Here's the thing, though: the output still reads smooth. Almost too smooth. If you need a distinctive voice with personality? You'll be doing another pass. The raw drafts are excellent starting points, not finished pieces.
Working with Code
Code Interpreter remains the killer feature nobody talks about enough. Describe what you need, get working Python, JavaScript, or SQL, and watch it execute right there in the chat window. We threw real tasks at it — parsing a 50,000-row CSV, building data visualizations, even debugging legacy code nobody on the team wrote. It handled all of it. For heavier coding workflows, tools like Cursor or GitHub Copilot go deeper, but for quick data work inside a conversation? Unbeatable.
Image and File Analysis
Drop a PDF — get a summary. Upload a receipt photo — ChatGPT pulls every number. Excel files, UI screenshots, even handwritten notes (legible ones, at least). We used this constantly during a product audit: 30+ documents processed in an afternoon that would've taken days manually.
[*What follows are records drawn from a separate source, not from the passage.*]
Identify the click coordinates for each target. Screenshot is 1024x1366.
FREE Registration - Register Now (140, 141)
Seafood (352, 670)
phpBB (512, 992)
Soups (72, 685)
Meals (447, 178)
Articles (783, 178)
Image Generation via DALL-E
The built-in DALL-E generates images from text descriptions right in the chat. I'll be honest — for serious design work, Midjourney still produces better results. The artistic quality gap is noticeable. But for a quick blog illustration or a concept mockup to show stakeholders? DALL-E gets the job done in seconds without leaving the conversation.
GPTs and Plugins

The custom GPT ecosystem exploded. Legal assistants, translators, presentation builders — you name it. We built a bot that does first-pass article reviews. Setup took 20 minutes. It now catches structural issues and missing sources before a human editor touches the draft. Zero code required.
Pricing

| Plan | Price | What You Get |
|---|---|---|
| Free | $0 | GPT-4o mini, basic features |
| Plus | $20/mo | GPT-5, DALL-E, extended limits |
| Team | $30/mo | Everything in Plus + collaboration |
| Enterprise | Custom | No limits, data privacy, SSO |
$20/month for Plus feels fair. But here's what nobody mentions in the marketing: even on the paid plan, GPT-5 requests have caps. Hit a busy afternoon, and you'll see "please wait" messages. Paying customers shouldn't deal with that. Period.
What We Like
- GPT-5 handles multi-step reasoning that would've stumped GPT-4 — we're talking complex logic chains, not just better autocomplete
- Multilingual output that two years ago seemed like science fiction
- True multimodality: text, images, code, files — one interface for everything
- The GPTs ecosystem turned repetitive tasks into one-click solutions
- Regular updates keep the product feeling alive (not always a given with AI tools)
What's Frustrating
- VPN required in some regions — a real barrier for international teams
- The free tier is barely a demo. You'll hit walls within an hour of serious use
- Hallucinations are rarer but haven't disappeared. We caught it fabricating a statistic last week. Always verify
- Those Plus request limits sting: you pay $20 and still get throttled mid-workday
Our Verdict
ChatGPT in 2026 is the default choice — and for good reason. Claude is breathing down its neck (especially for code and long-form writing), Google's Gemini keeps improving, but OpenAI's combination of features, ecosystem, and polish is still the most complete package available.
Is it perfect? No. The throttling is annoying, the free plan is stingy, and hallucinations still require vigilance. But if you need one AI tool that does almost everything competently — this is it.